Fue directamente hacia Oscar, arrodillándose junto a mí, sus manos brillando ligeramente mientras las presionaba contra el pequeño pecho de él.
Sus cejas se fruncieron casi instantáneamente.
—¿Qué pasa?
—susurré, mi voz temblando—.
Dime…
por favor, dímelo.
Los labios de la curandera se entreabrieron, luego se cerraron de nuevo.
Miró brevemente a Frederick, como sopesando sus palabras, antes de volverse hacia mí.
—No se ha desmayado por hambre —dijo al fin, su voz baja pero clara.
Mi estómago se hundió.
—Entonces…
¿qué?
Sus manos se movieron de nuevo, flotando justo por encima de su boca, su pecho, como leyendo algo más allá de lo que el ojo podía ver.
El brillo alrededor de sus dedos pulsaba débilmente al ritmo de sus respiraciones superficiales.
—Es raro —murmuró, su expresión grave—.
Una condición que pocos ven jamás.
Respiris Lunar.
El nombre no significaba nada para mí, pero sonaba como una maldición.
Mi garganta se tensó.
—¿Qué significa eso?
¿Qué le pasa?
Los ojos de la curandera se suavizaron mientras se reclinaba, su brillo desvaneciéndose.
—Es una enfermedad antigua, vinculada a la atracción de la Luna sobre los lobos nacidos bajo signos inusuales.

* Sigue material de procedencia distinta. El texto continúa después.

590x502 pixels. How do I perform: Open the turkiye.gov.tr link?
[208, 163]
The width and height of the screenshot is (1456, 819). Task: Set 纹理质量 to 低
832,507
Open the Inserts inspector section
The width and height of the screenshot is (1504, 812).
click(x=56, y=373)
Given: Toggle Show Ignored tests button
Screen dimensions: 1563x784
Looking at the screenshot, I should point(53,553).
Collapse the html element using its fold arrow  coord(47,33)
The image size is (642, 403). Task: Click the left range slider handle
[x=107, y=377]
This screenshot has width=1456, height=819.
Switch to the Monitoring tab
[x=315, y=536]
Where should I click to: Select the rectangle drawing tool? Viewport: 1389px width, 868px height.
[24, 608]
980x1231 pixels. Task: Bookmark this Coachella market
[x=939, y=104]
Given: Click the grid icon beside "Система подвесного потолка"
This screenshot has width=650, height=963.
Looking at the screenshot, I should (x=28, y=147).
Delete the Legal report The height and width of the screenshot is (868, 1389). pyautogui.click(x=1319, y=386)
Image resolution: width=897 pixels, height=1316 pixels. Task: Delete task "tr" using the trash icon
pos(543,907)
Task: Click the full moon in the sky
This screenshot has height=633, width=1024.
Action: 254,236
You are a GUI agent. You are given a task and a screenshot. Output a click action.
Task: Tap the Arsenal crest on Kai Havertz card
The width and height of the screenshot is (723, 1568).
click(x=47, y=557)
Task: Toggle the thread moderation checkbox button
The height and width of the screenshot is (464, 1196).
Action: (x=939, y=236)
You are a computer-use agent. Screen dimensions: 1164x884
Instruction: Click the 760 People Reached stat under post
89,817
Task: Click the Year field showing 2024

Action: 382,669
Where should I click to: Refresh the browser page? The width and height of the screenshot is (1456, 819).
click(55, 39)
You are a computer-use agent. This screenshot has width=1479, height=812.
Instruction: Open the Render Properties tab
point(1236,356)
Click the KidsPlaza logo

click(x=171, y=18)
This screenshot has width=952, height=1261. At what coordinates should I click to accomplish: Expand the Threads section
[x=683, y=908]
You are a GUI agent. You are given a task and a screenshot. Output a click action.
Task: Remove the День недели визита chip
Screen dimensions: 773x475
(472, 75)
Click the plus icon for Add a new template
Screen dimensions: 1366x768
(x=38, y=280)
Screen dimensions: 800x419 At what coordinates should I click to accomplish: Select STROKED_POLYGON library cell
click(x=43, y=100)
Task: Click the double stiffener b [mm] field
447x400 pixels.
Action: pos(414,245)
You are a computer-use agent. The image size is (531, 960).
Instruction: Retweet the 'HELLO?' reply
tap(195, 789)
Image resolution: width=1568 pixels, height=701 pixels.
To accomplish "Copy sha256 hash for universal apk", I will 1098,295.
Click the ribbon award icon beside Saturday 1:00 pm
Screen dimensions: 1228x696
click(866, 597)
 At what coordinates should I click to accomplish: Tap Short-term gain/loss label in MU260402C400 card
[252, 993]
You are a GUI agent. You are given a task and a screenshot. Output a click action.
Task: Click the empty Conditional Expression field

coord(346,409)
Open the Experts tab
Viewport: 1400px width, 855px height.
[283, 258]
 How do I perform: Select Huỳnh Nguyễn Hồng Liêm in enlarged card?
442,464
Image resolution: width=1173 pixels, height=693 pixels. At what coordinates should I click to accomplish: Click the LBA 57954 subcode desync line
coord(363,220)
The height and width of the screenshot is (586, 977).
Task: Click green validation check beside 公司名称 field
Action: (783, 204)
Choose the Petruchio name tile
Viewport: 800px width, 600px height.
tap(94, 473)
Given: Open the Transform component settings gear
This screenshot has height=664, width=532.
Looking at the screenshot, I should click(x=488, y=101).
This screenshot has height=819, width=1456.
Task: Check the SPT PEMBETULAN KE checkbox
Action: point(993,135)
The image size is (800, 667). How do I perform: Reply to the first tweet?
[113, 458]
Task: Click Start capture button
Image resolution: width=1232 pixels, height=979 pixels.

Hace que la respiración falle, que el cuerpo se debilite repentinamente, como si la Luna misma robara la fuerza.
Pero —añadió rápidamente cuando vio que mi rostro se desplomaba— pasa.
No mata.
Despertará pronto, aunque necesitará vigilancia.
Solté un suspiro tembloroso, abrazando a Oscar más cerca.
El alivio y el miedo chocaron con tanta violencia que casi me desmayo yo misma.
—¿Despertará?
¿Lo juras?
La curandera asintió una vez, firme.
—Sí.
Su cuerpo es fuerte.
Esto es una sombra, no una sentencia de muerte.
Mantenlo caliente.
Déjalo descansar.
Cuando el ciclo lunar cambie de nuevo, puede que no regrese…
o puede que sí, aunque menos intensamente.
Mis lágrimas caían libremente ahora, goteando sobre la mano inmóvil de Oscar mientras la besaba una y otra vez.
—Gracias —susurré quebrantada—.
Luna de arriba, gracias.
A mi lado, Frederick exhaló lentamente, su mandíbula relajándose, aunque su postura permanecía como piedra.
Sus ojos se detuvieron en la curandera, agudos e indescifrables.
—Te quedarás aquí hasta que despierte —no era una pregunta.
La curandera inclinó la cabeza, acomodándose junto a la cama con sus herramientas extendidas.
Mecí a Oscar suavemente, mis labios presionados contra su cabello, susurrando promesas que rezaba por poder cumplir.
—Mamá está aquí.
Estás a salvo.
Por favor despierta pronto, mi niño.